### Activity
From the entries below, return exactly the lines beginning at the one that contains "This screenshot has width=1568, height=701." and ending at the one that contains "Image resolution: width=649", both of them included, and only those lines.

### Source material
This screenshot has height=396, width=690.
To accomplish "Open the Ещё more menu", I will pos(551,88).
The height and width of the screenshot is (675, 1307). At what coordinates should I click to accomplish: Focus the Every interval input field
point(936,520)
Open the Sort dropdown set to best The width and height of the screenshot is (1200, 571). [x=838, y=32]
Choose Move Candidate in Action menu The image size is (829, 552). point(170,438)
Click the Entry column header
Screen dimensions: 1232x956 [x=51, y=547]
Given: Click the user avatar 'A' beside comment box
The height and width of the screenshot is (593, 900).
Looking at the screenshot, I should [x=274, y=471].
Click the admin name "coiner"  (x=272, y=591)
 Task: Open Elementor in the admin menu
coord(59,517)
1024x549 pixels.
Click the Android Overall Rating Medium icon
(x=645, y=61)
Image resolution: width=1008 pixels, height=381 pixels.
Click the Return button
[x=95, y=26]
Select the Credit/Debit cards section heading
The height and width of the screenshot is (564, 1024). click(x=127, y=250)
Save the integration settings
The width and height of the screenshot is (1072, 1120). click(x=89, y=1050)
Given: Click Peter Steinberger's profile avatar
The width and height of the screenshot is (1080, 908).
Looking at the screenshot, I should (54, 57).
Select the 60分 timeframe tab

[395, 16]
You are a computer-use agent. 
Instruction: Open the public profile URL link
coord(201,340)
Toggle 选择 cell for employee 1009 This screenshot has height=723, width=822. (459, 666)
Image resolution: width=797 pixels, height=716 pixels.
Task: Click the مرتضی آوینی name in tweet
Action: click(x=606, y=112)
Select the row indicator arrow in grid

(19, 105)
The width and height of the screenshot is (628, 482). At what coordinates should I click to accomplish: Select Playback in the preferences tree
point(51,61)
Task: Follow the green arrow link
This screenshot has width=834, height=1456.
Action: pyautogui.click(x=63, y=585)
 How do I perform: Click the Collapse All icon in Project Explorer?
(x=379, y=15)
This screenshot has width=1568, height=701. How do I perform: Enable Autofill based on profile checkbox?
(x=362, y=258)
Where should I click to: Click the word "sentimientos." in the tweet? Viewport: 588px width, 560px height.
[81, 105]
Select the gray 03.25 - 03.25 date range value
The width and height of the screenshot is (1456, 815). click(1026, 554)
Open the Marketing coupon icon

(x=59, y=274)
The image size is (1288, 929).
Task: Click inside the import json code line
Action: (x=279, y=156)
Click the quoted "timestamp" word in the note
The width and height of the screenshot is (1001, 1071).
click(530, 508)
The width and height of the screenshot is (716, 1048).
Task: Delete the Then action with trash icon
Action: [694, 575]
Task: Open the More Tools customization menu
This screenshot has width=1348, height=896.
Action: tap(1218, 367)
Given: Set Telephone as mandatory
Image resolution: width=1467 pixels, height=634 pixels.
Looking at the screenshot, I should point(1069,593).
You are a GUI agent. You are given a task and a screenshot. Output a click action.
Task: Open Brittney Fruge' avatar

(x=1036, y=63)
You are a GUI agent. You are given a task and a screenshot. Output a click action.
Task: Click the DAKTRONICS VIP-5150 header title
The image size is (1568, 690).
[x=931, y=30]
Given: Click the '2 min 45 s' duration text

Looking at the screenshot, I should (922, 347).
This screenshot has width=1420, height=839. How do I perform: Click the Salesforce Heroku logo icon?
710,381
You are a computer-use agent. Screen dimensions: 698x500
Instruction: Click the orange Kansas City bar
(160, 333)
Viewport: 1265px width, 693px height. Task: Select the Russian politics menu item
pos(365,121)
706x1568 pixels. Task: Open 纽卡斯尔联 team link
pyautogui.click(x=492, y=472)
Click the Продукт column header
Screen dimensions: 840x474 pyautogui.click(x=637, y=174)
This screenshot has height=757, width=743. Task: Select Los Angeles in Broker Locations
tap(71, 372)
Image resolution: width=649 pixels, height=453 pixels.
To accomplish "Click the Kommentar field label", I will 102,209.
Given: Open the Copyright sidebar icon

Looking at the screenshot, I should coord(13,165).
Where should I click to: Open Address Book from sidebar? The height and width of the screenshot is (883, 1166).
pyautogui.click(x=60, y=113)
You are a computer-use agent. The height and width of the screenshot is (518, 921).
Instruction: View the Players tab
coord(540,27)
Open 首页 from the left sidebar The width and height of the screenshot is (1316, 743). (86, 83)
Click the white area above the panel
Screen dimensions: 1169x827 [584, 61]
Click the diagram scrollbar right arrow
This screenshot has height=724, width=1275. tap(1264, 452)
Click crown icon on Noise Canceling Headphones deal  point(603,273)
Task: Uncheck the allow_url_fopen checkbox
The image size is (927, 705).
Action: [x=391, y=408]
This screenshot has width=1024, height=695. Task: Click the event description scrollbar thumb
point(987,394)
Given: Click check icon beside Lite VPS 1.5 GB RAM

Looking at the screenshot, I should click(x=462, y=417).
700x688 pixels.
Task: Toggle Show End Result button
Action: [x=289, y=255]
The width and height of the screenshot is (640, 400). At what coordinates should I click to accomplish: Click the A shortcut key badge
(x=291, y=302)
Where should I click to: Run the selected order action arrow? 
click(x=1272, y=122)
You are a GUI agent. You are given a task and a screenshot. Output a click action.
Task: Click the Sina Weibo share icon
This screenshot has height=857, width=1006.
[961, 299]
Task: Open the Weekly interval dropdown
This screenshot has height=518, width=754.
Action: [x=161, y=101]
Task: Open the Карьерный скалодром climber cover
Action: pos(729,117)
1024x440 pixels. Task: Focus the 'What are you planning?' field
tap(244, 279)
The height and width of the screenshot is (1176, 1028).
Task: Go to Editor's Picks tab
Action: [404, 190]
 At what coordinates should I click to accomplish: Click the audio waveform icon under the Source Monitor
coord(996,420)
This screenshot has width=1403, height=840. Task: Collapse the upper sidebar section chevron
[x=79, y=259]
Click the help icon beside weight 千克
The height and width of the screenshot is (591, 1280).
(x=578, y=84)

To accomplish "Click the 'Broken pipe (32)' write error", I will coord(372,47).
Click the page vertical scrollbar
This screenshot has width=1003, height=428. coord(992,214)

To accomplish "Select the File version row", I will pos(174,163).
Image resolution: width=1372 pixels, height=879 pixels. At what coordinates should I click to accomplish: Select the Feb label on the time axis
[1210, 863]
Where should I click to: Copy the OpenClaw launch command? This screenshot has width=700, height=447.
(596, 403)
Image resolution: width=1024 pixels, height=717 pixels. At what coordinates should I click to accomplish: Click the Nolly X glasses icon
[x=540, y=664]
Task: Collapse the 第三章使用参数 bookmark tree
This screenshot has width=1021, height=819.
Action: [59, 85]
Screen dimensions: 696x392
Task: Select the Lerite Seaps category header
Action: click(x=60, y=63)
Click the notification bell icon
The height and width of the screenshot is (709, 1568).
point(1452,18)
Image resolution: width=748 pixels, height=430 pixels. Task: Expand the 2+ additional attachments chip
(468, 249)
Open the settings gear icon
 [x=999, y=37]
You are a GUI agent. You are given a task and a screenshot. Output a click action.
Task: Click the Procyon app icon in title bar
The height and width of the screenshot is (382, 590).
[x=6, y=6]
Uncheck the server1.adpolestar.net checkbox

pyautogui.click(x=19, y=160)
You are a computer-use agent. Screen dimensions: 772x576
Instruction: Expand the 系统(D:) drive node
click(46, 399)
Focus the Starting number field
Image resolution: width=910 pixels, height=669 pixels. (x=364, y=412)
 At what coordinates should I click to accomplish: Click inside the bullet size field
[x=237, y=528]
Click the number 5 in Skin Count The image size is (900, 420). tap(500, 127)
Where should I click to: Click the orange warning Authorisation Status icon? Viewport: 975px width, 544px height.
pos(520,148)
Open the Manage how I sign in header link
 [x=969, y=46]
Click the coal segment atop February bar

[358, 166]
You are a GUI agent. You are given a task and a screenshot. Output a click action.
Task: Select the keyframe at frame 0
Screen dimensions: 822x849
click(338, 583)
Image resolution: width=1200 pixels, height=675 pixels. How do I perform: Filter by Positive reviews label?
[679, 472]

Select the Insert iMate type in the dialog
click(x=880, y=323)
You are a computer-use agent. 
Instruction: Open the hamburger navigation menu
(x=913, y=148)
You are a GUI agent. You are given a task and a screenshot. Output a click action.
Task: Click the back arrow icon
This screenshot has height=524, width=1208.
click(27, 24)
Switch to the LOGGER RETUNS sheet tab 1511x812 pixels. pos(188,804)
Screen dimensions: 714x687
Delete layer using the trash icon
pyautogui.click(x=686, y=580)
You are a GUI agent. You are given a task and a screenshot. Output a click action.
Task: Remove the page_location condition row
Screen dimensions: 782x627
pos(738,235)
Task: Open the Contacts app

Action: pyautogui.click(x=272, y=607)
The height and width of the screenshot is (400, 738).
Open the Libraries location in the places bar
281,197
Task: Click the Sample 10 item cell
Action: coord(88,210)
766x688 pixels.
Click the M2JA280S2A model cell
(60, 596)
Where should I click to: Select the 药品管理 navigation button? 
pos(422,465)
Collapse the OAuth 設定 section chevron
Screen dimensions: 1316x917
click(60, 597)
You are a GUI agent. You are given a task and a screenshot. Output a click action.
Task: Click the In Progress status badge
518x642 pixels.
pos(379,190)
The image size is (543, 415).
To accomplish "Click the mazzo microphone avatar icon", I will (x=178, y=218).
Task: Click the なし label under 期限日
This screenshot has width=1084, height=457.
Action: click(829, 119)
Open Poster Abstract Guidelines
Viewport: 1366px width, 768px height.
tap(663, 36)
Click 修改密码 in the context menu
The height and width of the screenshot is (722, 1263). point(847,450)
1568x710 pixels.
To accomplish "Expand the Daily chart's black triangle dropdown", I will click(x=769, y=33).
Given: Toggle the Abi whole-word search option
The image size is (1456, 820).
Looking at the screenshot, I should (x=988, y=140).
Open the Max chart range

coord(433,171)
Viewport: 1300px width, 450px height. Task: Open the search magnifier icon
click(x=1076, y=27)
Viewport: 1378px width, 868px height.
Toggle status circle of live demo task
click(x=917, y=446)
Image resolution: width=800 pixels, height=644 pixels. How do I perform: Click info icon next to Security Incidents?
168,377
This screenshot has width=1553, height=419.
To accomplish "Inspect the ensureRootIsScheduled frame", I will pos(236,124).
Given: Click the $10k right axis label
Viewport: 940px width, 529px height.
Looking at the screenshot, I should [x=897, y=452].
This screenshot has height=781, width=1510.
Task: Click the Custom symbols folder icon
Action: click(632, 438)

### Answer for this exercise
This screenshot has width=1568, height=701. How do I perform: Enable Autofill based on profile checkbox?
(x=362, y=258)
Where should I click to: Click the word "sentimientos." in the tweet? Viewport: 588px width, 560px height.
[81, 105]
Select the gray 03.25 - 03.25 date range value
The width and height of the screenshot is (1456, 815). click(1026, 554)
Open the Marketing coupon icon

(x=59, y=274)
The image size is (1288, 929).
Task: Click inside the import json code line
Action: (x=279, y=156)
Click the quoted "timestamp" word in the note
The width and height of the screenshot is (1001, 1071).
click(530, 508)
The width and height of the screenshot is (716, 1048).
Task: Delete the Then action with trash icon
Action: [694, 575]
Task: Open the More Tools customization menu
This screenshot has width=1348, height=896.
Action: tap(1218, 367)
Given: Set Telephone as mandatory
Image resolution: width=1467 pixels, height=634 pixels.
Looking at the screenshot, I should point(1069,593).
You are a GUI agent. You are given a task and a screenshot. Output a click action.
Task: Open Brittney Fruge' avatar

(x=1036, y=63)
You are a GUI agent. You are given a task and a screenshot. Output a click action.
Task: Click the DAKTRONICS VIP-5150 header title
The image size is (1568, 690).
[x=931, y=30]
Given: Click the '2 min 45 s' duration text

Looking at the screenshot, I should (922, 347).
This screenshot has width=1420, height=839. How do I perform: Click the Salesforce Heroku logo icon?
710,381
You are a computer-use agent. Screen dimensions: 698x500
Instruction: Click the orange Kansas City bar
(160, 333)
Viewport: 1265px width, 693px height. Task: Select the Russian politics menu item
pos(365,121)
706x1568 pixels. Task: Open 纽卡斯尔联 team link
pyautogui.click(x=492, y=472)
Click the Продукт column header
Screen dimensions: 840x474 pyautogui.click(x=637, y=174)
This screenshot has height=757, width=743. Task: Select Los Angeles in Broker Locations
tap(71, 372)
Image resolution: width=649 pixels, height=453 pixels.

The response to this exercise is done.